Class ParallelLeafReader

All Implemented Interfaces:
Closeable, AutoCloseable

public class ParallelLeafReader extends LeafReader
An LeafReader which reads multiple, parallel indexes. Each index added must have the same number of documents, but typically each contains different fields. Deletions are taken from the first reader. Each document contains the union of the fields of all documents with the same document number. When searching, matches for a query term are from the first index added that has the field.

This is useful, e.g., with collections that have large fields which change rarely and small fields that change more frequently. The smaller fields may be re-indexed in a new index and both indexes may be searched together.

Warning: It is up to you to make sure all indexes are created and modified the same way. For example, if you add documents to one index, you need to add the same documents in the same order to the other indexes. Failure to do so will result in undefined behavior.

  • Constructor Details

    • ParallelLeafReader

      public ParallelLeafReader(LeafReader... readers) throws IOException
      Create a ParallelLeafReader based on the provided readers; auto-closes the given readers on IndexReader.close().
      Throws:
      IOException
    • ParallelLeafReader

      public ParallelLeafReader(boolean closeSubReaders, LeafReader... readers) throws IOException
      Create a ParallelLeafReader based on the provided readers.
      Throws:
      IOException
    • ParallelLeafReader

      public ParallelLeafReader(boolean closeSubReaders, LeafReader[] readers, LeafReader[] storedFieldsReaders) throws IOException
      Expert: create a ParallelLeafReader based on the provided readers and storedFieldReaders; when a document is loaded, only storedFieldsReaders will be used.
      Throws:
      IOException
  • Method Details

    • toString

      public String toString()
      Overrides:
      toString in class Object
    • getFieldInfos

      public FieldInfos getFieldInfos()
      Get the FieldInfos describing all fields in this reader.

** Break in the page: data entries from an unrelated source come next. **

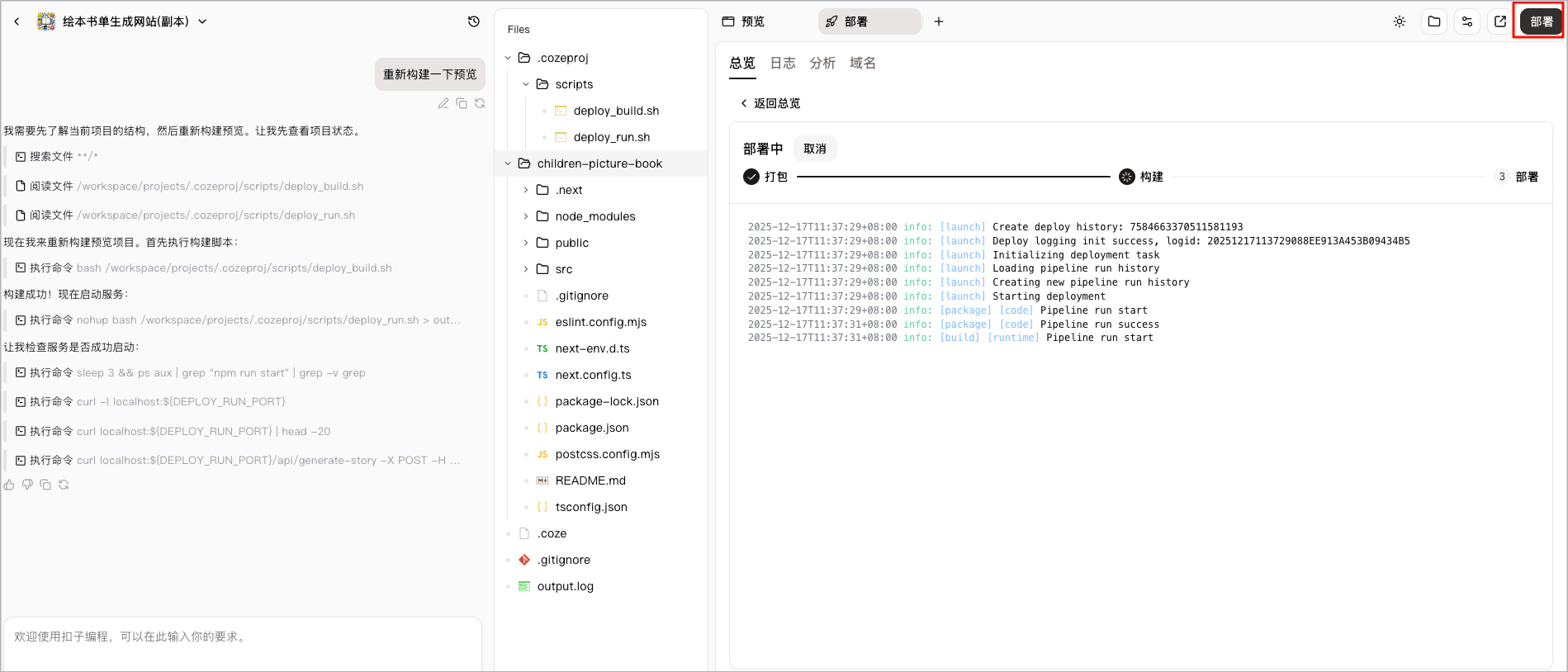Expand the src folder
This screenshot has width=1568, height=672.
526,269
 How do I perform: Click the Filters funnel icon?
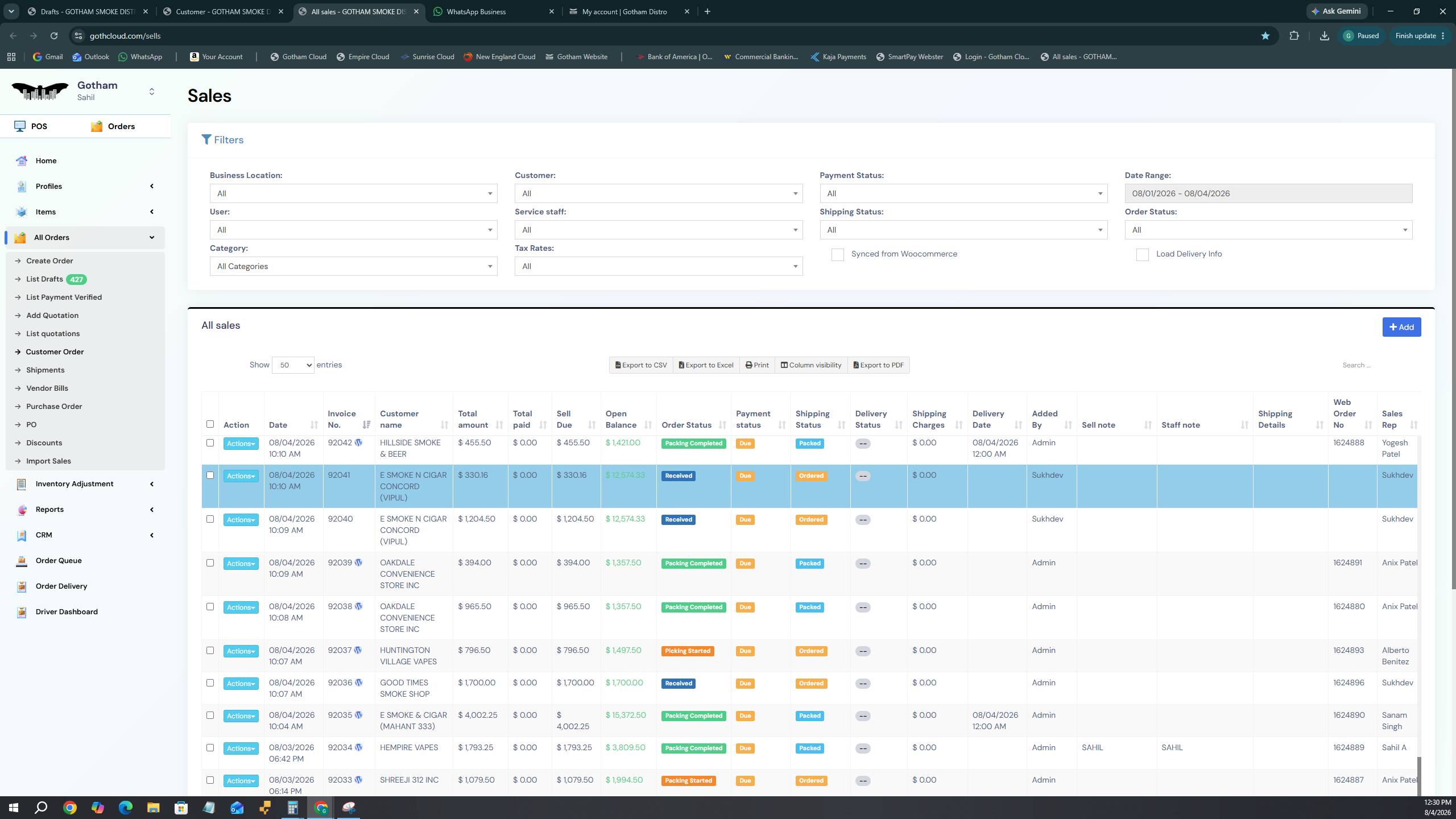pyautogui.click(x=206, y=140)
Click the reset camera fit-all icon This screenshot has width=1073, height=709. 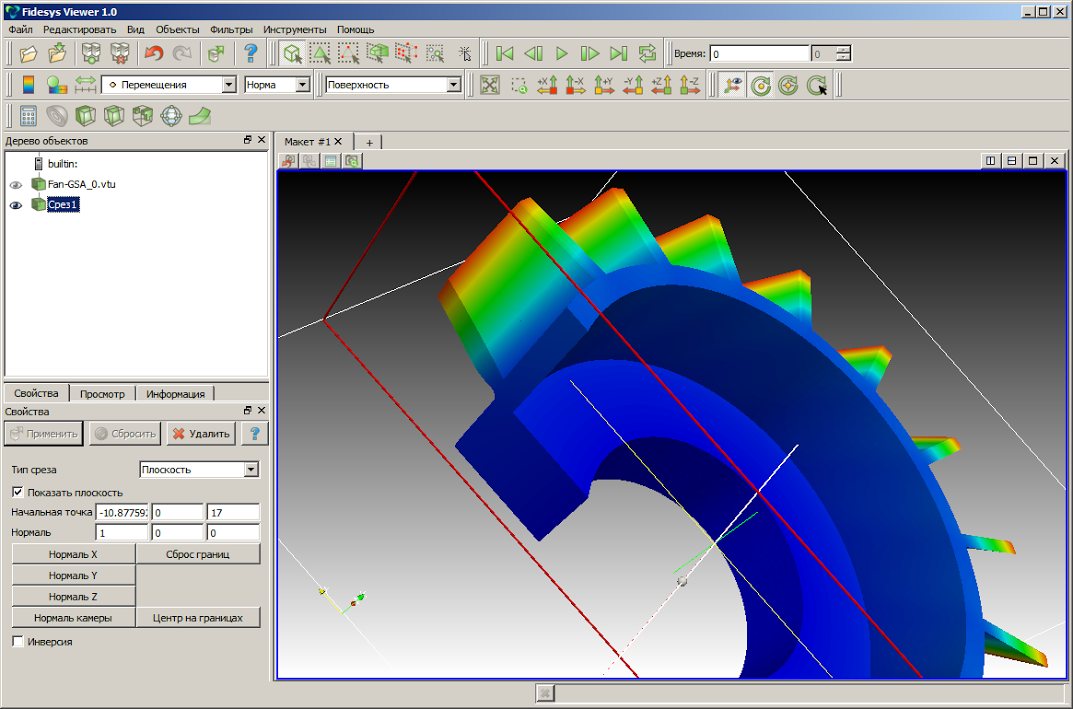(489, 85)
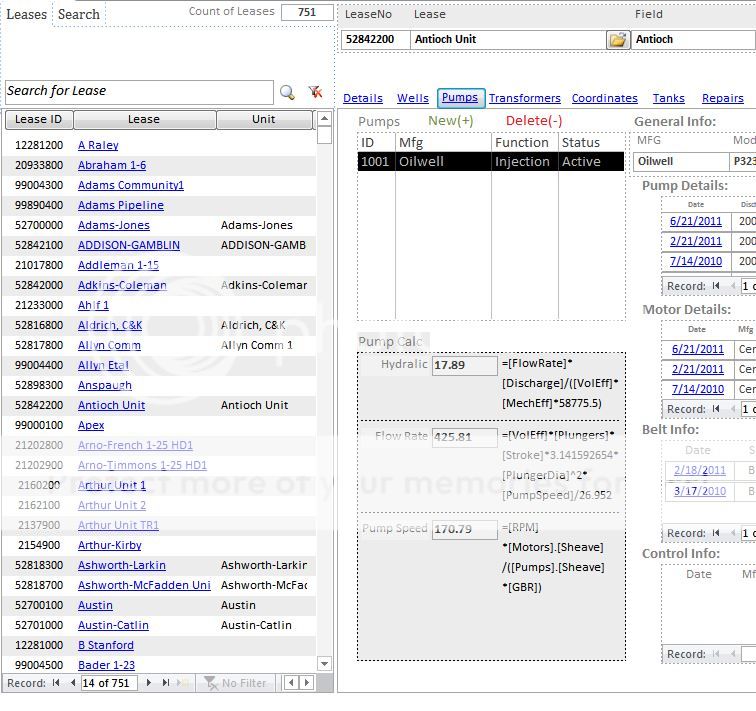Image resolution: width=756 pixels, height=711 pixels.
Task: Click Delete(-) to remove pump
Action: [x=533, y=121]
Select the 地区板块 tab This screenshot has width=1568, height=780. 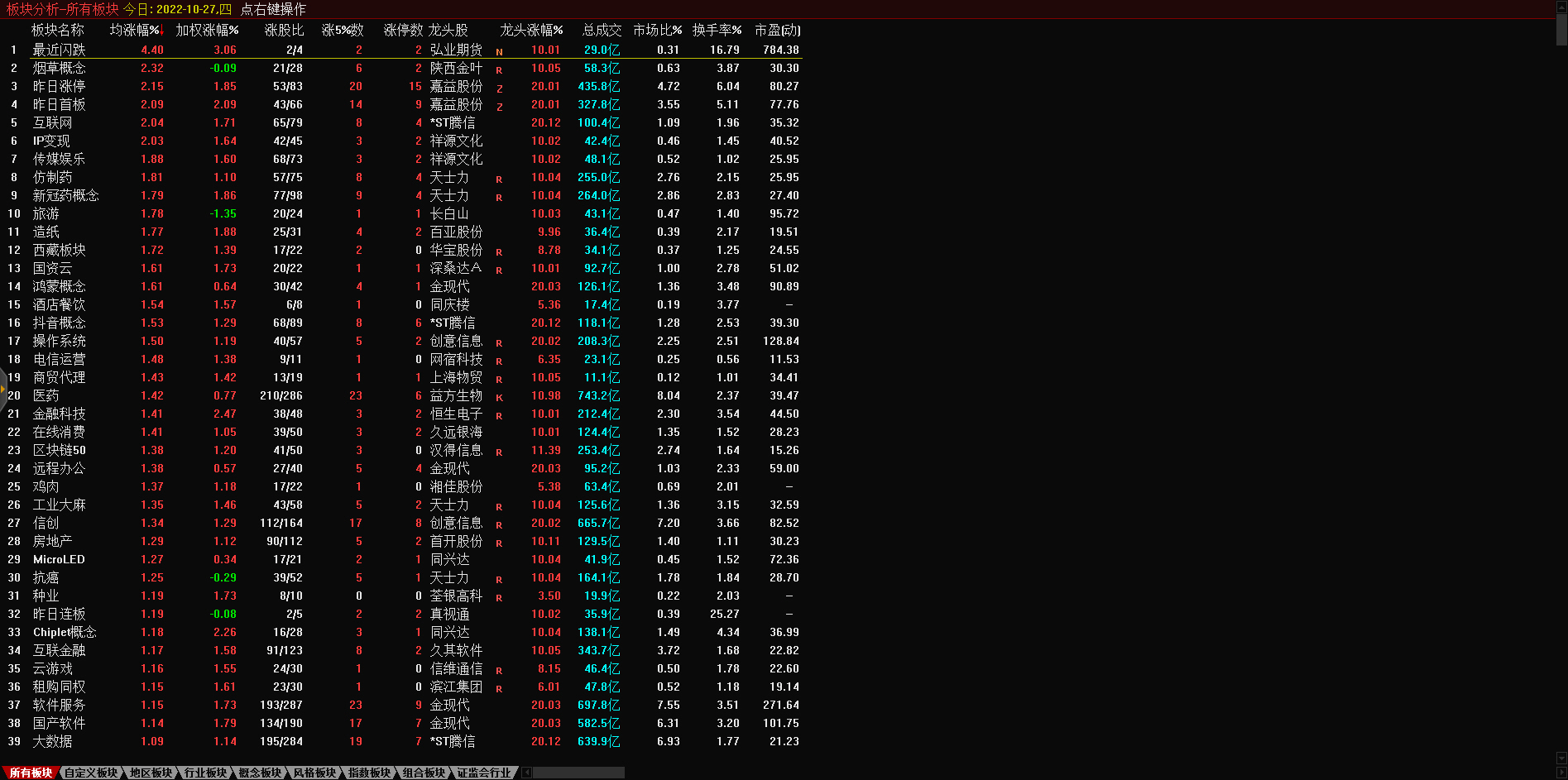[151, 773]
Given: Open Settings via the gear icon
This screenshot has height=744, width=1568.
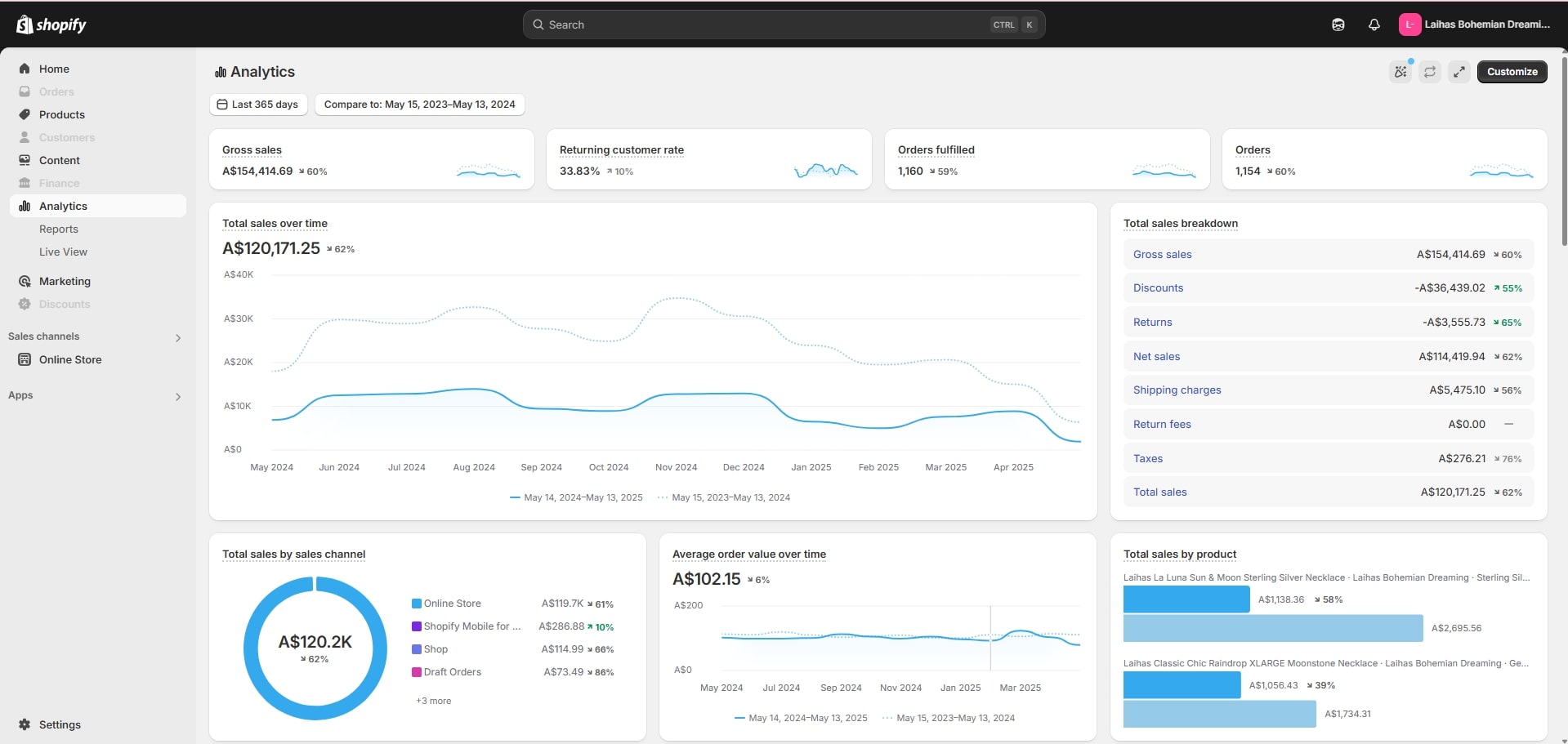Looking at the screenshot, I should (x=25, y=724).
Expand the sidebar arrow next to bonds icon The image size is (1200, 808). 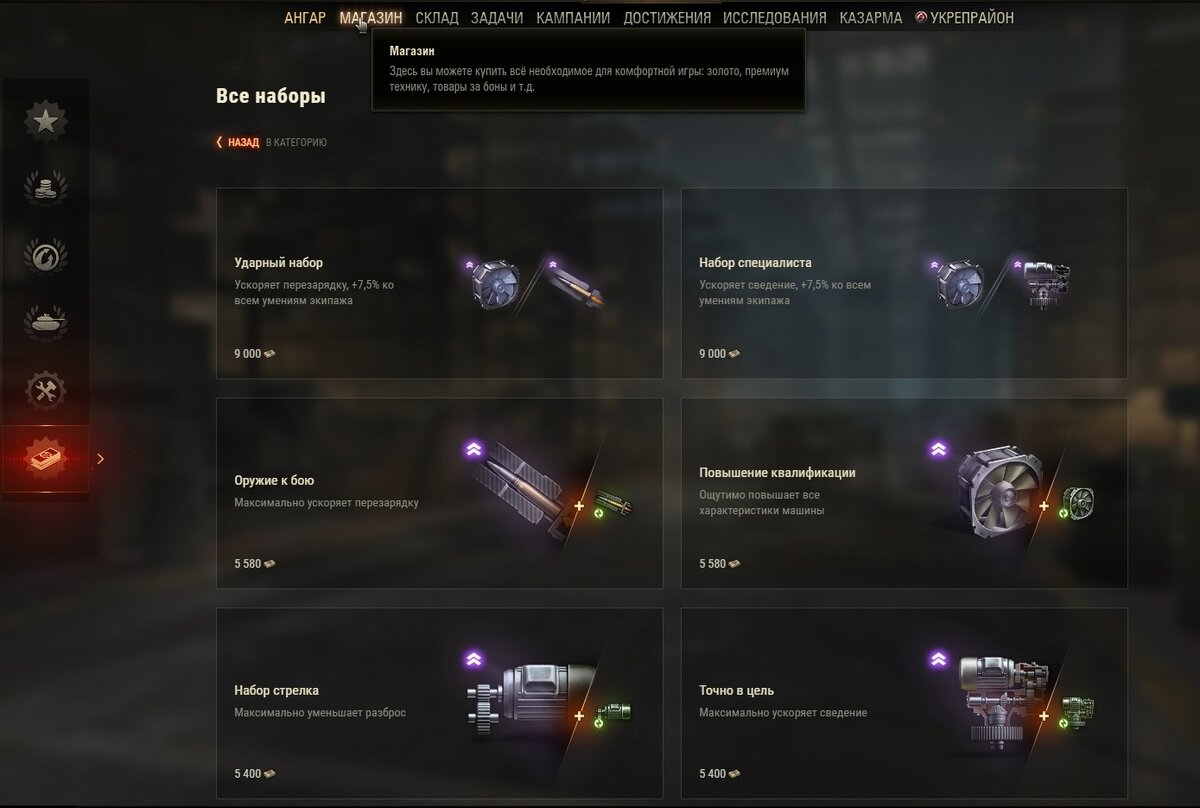click(100, 459)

      Note: Implementations should cache the FieldInfos instance returned by this method such that subsequent calls to this method return the same instance.

      NOTE: the returned field numbers will likely not correspond to the actual field numbers in the underlying readers, and codec metadata (FieldInfo.getAttribute(String) will be unavailable.

      Specified by:
      getFieldInfos in class LeafReader
    • getLiveDocs

      public Bits getLiveDocs()
      Description copied from class: LeafReader
      Returns the Bits representing live (not deleted) docs. A set bit indicates the doc ID has not been deleted. If this method returns null it means there are no deleted documents (all documents are live).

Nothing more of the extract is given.